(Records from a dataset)

══════

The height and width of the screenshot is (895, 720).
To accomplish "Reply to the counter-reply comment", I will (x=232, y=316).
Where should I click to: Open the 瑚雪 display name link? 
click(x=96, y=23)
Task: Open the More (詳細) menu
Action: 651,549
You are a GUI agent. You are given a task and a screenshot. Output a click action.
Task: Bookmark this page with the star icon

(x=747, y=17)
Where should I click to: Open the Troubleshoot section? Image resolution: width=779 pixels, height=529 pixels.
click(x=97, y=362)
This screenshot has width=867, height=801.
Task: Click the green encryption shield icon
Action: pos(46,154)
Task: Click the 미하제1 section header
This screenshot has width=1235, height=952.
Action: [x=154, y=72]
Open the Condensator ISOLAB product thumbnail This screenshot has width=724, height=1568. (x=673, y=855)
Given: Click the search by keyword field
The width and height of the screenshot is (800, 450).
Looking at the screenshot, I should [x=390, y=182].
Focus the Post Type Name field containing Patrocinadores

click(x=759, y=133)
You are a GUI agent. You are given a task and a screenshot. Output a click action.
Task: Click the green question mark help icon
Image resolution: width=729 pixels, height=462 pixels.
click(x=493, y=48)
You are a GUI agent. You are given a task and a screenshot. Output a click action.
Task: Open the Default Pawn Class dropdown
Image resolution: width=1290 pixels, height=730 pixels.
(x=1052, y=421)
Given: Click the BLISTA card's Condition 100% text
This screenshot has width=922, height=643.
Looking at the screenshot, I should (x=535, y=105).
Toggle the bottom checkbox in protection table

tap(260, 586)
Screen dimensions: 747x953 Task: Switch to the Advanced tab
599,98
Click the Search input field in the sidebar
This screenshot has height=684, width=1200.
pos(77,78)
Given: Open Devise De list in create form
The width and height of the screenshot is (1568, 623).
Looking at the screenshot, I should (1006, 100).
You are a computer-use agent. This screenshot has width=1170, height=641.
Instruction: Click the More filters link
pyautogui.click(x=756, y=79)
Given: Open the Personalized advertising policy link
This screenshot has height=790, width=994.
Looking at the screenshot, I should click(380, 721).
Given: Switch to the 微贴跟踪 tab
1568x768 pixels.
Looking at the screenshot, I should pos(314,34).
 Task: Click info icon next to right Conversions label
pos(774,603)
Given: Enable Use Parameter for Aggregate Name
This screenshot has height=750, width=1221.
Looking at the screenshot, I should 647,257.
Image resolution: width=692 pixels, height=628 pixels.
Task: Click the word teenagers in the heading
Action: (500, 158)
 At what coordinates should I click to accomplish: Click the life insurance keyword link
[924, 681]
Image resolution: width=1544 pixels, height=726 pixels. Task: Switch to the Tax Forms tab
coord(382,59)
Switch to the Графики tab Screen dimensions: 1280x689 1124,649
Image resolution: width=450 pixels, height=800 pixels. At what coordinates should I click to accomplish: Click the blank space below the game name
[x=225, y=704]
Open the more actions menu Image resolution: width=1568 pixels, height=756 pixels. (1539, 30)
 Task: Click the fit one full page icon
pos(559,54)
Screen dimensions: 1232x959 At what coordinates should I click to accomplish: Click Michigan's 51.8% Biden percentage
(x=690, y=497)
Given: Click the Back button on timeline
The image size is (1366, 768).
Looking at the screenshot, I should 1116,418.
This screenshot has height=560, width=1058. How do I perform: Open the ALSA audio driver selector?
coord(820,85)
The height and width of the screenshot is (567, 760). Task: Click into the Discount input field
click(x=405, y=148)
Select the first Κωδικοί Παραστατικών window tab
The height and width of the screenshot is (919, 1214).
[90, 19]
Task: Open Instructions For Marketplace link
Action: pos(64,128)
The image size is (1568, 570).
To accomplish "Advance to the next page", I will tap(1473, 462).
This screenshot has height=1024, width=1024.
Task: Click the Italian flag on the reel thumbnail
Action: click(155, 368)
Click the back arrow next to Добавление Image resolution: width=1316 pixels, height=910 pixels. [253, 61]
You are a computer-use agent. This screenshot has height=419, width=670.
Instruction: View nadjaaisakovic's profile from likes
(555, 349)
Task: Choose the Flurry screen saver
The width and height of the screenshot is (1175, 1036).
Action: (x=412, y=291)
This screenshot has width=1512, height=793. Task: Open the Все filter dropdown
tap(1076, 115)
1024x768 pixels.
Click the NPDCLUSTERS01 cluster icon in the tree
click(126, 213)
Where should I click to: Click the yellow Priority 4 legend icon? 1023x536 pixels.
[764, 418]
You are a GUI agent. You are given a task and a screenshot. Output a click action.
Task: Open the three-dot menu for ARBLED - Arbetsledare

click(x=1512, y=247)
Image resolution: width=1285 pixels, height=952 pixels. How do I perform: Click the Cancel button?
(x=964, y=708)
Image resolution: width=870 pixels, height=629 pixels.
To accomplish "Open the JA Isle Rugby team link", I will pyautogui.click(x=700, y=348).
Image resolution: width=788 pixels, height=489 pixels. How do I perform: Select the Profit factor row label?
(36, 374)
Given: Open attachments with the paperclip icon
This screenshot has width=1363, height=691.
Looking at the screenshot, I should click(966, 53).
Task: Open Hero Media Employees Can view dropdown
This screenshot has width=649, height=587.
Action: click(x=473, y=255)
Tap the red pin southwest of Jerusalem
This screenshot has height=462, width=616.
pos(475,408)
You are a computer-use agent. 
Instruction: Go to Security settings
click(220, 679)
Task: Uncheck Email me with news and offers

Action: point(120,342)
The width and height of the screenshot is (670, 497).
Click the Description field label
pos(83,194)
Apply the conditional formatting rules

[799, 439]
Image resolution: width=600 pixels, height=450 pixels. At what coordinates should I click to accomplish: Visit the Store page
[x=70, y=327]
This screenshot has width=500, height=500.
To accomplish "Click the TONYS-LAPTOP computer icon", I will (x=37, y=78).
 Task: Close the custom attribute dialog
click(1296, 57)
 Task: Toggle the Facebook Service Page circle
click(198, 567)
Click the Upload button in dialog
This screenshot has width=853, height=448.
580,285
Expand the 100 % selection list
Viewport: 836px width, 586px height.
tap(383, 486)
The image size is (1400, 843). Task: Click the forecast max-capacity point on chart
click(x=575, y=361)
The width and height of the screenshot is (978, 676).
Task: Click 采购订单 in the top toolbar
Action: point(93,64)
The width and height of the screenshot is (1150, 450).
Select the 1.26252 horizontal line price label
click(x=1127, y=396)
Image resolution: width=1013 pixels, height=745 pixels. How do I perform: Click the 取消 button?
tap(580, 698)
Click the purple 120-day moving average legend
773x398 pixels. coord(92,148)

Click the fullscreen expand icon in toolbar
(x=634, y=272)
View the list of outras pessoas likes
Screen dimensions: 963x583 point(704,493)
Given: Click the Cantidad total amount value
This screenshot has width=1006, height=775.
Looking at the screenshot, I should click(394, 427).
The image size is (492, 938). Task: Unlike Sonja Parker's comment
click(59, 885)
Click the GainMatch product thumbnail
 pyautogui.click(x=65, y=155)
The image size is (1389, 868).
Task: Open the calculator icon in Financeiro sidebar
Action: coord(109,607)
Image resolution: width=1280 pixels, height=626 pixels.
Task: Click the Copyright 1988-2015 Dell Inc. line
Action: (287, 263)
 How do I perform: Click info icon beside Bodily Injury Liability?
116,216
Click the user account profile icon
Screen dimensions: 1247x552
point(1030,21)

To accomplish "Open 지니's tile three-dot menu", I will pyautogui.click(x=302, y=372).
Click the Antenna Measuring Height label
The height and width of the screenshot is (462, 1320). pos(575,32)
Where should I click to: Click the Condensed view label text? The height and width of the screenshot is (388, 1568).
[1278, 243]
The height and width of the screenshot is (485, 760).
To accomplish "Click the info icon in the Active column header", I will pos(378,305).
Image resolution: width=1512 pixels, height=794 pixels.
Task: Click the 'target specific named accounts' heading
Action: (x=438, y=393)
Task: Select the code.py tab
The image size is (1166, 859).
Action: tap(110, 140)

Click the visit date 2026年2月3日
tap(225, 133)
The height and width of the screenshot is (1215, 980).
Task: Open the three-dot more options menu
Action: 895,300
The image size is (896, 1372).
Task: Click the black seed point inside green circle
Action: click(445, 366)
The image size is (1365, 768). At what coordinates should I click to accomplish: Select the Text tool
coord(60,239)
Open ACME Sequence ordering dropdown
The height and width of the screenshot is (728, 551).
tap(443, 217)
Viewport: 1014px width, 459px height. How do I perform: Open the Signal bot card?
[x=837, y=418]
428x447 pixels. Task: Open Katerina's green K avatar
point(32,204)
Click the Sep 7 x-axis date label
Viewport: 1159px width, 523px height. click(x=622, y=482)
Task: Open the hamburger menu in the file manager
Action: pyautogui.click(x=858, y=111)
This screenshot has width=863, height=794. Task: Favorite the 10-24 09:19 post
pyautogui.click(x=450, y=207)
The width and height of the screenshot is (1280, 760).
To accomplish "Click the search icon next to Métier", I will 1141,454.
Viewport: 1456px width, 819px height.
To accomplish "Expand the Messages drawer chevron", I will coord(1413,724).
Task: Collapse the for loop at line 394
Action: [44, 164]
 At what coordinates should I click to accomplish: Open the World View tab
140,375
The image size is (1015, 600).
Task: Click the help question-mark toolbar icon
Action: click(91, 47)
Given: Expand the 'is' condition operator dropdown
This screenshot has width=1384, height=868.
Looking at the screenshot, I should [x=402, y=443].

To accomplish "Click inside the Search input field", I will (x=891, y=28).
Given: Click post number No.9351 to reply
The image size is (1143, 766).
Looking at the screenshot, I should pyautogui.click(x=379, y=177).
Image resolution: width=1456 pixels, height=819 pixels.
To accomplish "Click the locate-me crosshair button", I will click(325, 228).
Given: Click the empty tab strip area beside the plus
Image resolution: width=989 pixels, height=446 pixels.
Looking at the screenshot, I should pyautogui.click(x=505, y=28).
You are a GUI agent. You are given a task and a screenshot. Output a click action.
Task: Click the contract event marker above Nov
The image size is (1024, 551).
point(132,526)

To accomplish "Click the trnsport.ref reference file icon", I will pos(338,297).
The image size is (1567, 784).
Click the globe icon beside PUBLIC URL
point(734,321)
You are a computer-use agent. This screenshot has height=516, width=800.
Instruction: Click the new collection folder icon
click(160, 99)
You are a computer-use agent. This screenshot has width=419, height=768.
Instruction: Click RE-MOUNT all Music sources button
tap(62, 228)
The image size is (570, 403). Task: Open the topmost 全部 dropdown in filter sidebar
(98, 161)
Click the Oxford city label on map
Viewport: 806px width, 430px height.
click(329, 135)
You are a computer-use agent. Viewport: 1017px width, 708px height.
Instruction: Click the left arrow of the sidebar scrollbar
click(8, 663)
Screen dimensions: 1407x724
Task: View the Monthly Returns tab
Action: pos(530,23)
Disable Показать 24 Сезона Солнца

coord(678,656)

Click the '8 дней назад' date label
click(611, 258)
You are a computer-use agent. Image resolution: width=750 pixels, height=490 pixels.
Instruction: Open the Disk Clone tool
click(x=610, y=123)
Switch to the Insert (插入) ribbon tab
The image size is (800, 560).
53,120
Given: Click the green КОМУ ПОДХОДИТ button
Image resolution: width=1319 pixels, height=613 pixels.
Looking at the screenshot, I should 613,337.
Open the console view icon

══════

# WHAT TO WORK ON
Go through the records line by line and give the number of lines with the string "computer" in them, stating nothing else.

# SOLUTION FOR THIS EXERCISE
8